ANCONA – Leva obbligatoria si, leva obbligatoria no. Si è riacceso da qualche settimana il dibattito sulla naja. Dopo il via libera alla Camera nel marzo scorso alla proposta di legge presentata da Forza Italia sulla mini leva su base volontaria, il Ministro dell’Interno Salvini ha lanciato la proposta della leva obbligatoria per 6 mesi a scelta tra servizio militare o civile.
L’obbligo militare era stato abolito nel 2004 dal governo Berlusconi. Una proposta, quella di reintrodurre il servizio militare, che divide specie nell’ambito del mondo educativo e non solo.
Giudizio positivo sulla leva dallo psichiatra Carlo Ciccioli, responsabile del Dipartimento Dipendenze Patologiche di Ancona, che l’ha sperimentata direttamente con di 18 mesi di fermo in Marina Militare subito dopo la laurea in medicina e chirurgia. «In quel periodo appena terminati gli studi era forte l’esigenza di inserirsi immediatamente nel mondo del lavoro e il mercato lo permetteva, per questo la naja era mal tollerata dai ragazzi. A 15 anni di distanza dall’abolizione del servizio militare obbligatorio la situazione socio economica è profondamente cambiata e oggi l’inserimento nel mondo del lavoro è molto difficoltoso. Inoltre, mentre in passato i processi educativi erano gestiti dagli oratori, dalle famiglie e dalle società sportive, oggi si registra un abbandono dei ragazzi a se stessi, non sono più seguiti e trovano punti di riferimento nel gruppo dei pari. In questa cornice che vede la carenza di un meccanismo educativo adeguato nella fase post adolescenziale, il ritorno alla leva breve potrebbe rappresentare una grande crescita sia civile che maturativa. Civile perché i ragazzi possono essere introdotti al lavoro socialmente utile con un ritorno al servizio alla comunità e alla patria. Se nei secoli scorsi la valenza sociale era rappresentata dalla difesa della patria, oggi assume sempre più la connotazione del servizio alla comunità. Una sorta di guardia nazionale americana che interviene in caso di terremoto, alluvioni, incendi boschivi, operazione strade sicure e controllo dei campi rom».

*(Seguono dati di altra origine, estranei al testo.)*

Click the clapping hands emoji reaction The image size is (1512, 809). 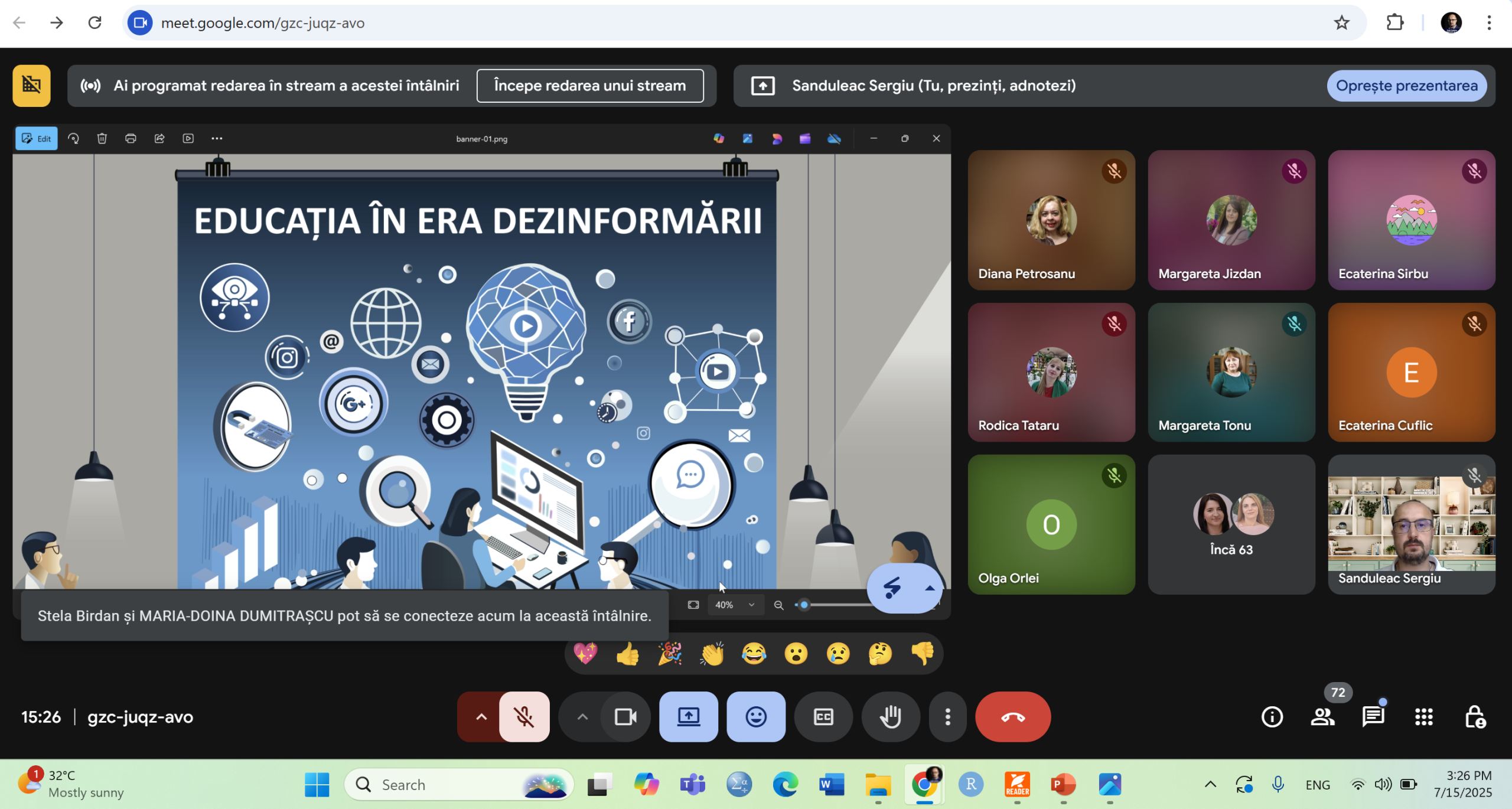(x=712, y=654)
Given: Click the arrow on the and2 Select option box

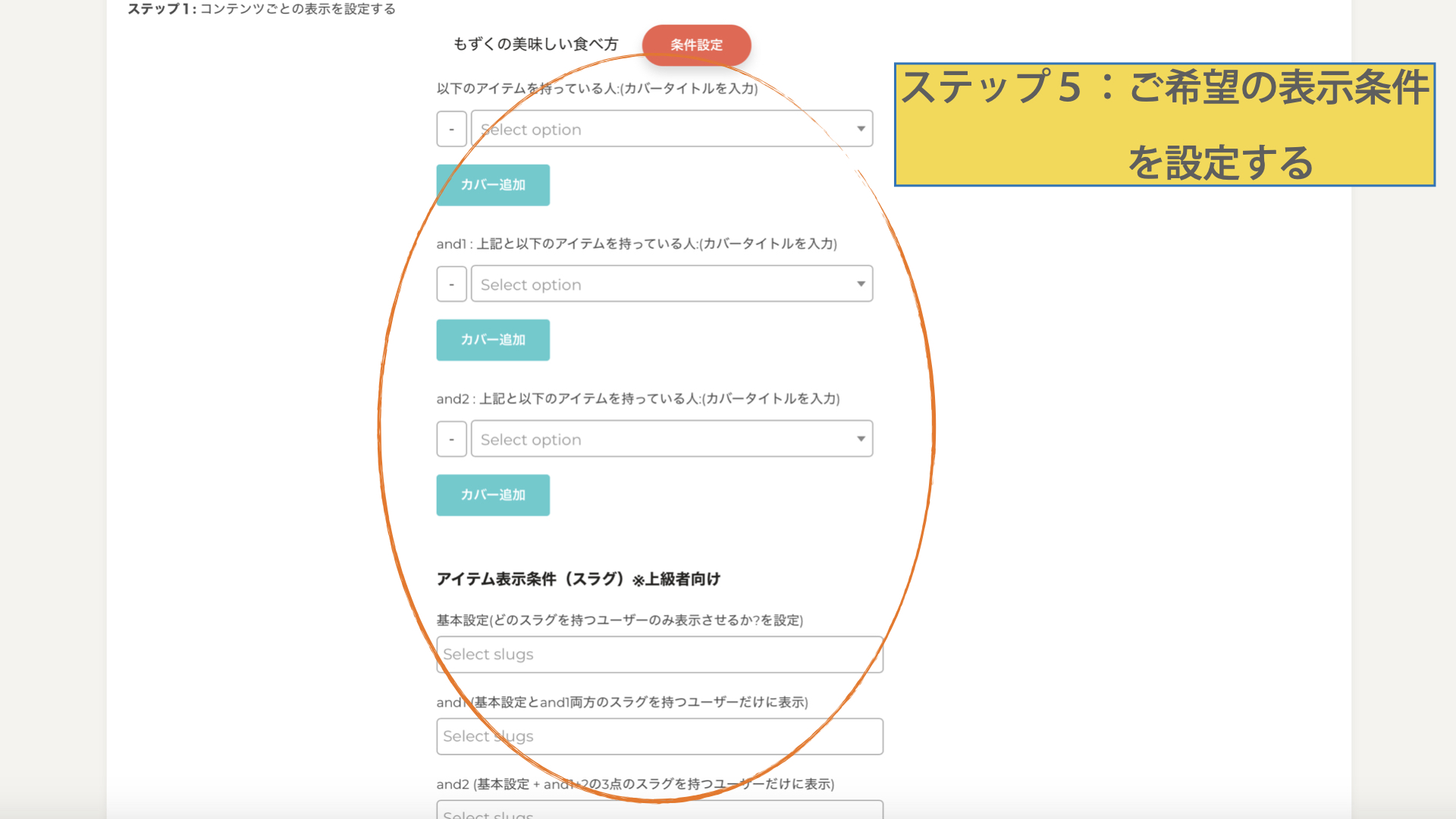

Contraria all’obbligatorietà la psicoterapeuta Alessia Tombesi, che la vede più come una scelta facoltativa dei ragazzi. «Per certi versi potrebbe essere utile per svincolare i ragazzi da casa e porli in un contesto dove ci sono delle regole precise, specie in una fase storica in cui c’è una forte tendenza al lassismo. Tuttavia occorre un’accurata organizzazione e non è pensabile rendere la leva obbligatoria, non può essere imposta, deve essere una libera scelta dei ragazzi. Fondamentale la presenza della figura dello psicologo sia nella fase di ingresso, tramite un’accurata diagnosi, sia durante tutto il periodo con un affiancamento periodico. In caso contrario si rischiano fenomeni come il nonnismo con conseguenti traumi e crolli psicologici. Importante la formazione psicologica anche per il personale militare che si troverà ad approcciare i ragazzi».

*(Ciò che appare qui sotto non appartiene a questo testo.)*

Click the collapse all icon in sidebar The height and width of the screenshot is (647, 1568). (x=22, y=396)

Contrario alla leva militare obbligatoria anche il dottor Mauro Mario Coppa, psicologo, psicoterapeuta e direttore dei Servizi Educativi della Lega del Filo d’Oro, che non vede di buon occhio quello che definisce «un ritorno al passato, poco in linea con i tempi» e che già in passato aveva fatto registrare fenomeni di «nonnismo ed altre situazioni critiche». Meglio optare per il servizio civile, spiega, dal momento che «rende i ragazzi consapevoli dei bisogni della società nel campo della disabilità, dell’ecologia, delle scuole, delle istituzioni, senza trascurare il fatto che stimola l’empatia e che i ragazzi hanno un piccolo stipendio».
Favorevole al ritorno dei ragazzi alla divisa e agli anfibi anche Annunziata Brandoni, pedagogista, già insegnante e preside elementare, scrittrice: «Per i ragazzi è l’occasione di fare esperienza fuori dalla famiglia, si autofortificano, imparano ad autogestirsi e diventano adulti. Anche il servizio civile è un’esperienza positiva che oltretutto consente di guadagnare qualcosa». Sull’eventualità di estendere la leva alle ragazze però non è d’accordo la Brandoni: «Le ragazze sono già autonome, è piuttosto una necessità dei maschi quella si svincolarsi dalla famiglia di origine per crescere. Il servizio militare in questo senso fa bene ai ragazzi ma solo se facoltativo e non obbligatorio. Obbligatorio dovrebbe esserlo per i bulli che magari in questo modo possono mettere la testa a posto».